Collected data:
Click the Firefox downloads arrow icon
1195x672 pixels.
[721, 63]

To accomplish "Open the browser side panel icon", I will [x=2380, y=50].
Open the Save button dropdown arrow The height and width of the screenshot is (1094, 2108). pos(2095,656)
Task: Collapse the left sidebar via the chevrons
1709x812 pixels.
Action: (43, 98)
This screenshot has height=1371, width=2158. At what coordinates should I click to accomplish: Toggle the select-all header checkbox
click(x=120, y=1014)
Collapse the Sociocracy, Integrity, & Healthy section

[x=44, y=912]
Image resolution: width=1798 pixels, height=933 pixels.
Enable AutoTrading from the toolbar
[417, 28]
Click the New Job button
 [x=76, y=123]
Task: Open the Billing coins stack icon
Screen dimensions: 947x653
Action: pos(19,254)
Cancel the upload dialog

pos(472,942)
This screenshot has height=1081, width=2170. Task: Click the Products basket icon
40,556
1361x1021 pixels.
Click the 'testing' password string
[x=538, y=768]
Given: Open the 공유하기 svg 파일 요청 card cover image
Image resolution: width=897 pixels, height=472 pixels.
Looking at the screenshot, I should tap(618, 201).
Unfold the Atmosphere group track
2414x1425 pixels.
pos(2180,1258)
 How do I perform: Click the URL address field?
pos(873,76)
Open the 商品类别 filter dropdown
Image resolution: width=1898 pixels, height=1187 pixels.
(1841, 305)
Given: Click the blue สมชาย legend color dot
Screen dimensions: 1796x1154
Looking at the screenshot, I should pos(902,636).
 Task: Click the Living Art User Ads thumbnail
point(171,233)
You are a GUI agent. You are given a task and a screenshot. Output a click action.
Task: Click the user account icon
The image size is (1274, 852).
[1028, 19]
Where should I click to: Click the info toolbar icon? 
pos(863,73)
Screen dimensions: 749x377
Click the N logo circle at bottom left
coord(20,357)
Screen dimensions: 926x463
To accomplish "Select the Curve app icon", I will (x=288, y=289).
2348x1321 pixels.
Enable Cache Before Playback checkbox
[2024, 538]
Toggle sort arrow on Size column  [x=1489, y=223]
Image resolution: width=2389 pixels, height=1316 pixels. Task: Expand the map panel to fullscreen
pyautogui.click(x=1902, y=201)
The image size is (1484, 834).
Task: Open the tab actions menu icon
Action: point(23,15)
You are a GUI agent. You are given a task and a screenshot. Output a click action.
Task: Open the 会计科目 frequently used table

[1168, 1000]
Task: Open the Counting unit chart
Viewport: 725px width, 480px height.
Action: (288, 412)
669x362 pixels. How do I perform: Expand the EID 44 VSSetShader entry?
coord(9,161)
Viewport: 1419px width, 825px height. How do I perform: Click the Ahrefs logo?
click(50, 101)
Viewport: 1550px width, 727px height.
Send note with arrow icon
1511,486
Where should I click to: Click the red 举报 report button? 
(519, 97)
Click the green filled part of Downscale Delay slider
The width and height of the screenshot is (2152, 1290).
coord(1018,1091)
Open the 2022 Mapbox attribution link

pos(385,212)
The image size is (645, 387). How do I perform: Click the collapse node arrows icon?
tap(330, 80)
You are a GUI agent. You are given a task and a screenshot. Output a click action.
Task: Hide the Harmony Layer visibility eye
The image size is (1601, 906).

Task goal:
Scan the data above and copy every line with "will" in it.

Final answer:
To accomplish "Open the browser side panel icon", I will [x=2380, y=50].
To accomplish "Select the Curve app icon", I will (x=288, y=289).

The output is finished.